-- BEGIN STORED RECORDS --
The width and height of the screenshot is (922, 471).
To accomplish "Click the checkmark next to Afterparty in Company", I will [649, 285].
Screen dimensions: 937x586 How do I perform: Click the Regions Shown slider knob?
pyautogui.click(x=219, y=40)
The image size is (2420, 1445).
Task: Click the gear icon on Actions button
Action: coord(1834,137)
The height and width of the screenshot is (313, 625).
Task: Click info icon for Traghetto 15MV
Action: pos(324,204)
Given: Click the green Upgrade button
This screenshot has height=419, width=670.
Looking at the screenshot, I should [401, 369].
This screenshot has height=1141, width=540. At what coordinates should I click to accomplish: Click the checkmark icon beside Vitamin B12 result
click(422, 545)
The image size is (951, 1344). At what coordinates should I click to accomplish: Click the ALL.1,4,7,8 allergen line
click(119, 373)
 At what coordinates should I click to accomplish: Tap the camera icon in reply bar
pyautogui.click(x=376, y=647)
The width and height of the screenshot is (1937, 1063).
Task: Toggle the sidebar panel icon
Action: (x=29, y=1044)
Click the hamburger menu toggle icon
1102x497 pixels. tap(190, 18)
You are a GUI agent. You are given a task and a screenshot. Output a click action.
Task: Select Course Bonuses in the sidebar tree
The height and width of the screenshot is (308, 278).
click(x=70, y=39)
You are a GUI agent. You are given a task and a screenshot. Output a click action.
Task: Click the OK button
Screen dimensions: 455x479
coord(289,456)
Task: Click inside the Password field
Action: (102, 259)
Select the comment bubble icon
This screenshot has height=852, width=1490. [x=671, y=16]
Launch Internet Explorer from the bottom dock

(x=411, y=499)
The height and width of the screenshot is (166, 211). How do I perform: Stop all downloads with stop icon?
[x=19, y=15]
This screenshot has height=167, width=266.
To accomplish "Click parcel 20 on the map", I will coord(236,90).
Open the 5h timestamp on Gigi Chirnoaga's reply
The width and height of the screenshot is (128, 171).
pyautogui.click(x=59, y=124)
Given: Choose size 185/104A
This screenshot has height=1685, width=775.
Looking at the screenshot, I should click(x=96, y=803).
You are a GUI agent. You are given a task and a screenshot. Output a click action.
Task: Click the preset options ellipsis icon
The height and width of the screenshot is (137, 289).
-- END STORED RECORDS --
Arrange the lines from the start of the records through the line containing "click(422, 545)" as a JSON list of strings, one string per line, with blank lines left out.

EXERCISE OUTPUT —
[
  "The width and height of the screenshot is (922, 471).",
  "To accomplish \"Click the checkmark next to Afterparty in Company\", I will [649, 285].",
  "Screen dimensions: 937x586 How do I perform: Click the Regions Shown slider knob?",
  "pyautogui.click(x=219, y=40)",
  "The image size is (2420, 1445).",
  "Task: Click the gear icon on Actions button",
  "Action: coord(1834,137)",
  "The height and width of the screenshot is (313, 625).",
  "Task: Click info icon for Traghetto 15MV",
  "Action: pos(324,204)",
  "Given: Click the green Upgrade button",
  "This screenshot has height=419, width=670.",
  "Looking at the screenshot, I should [401, 369].",
  "This screenshot has height=1141, width=540. At what coordinates should I click to accomplish: Click the checkmark icon beside Vitamin B12 result",
  "click(422, 545)"
]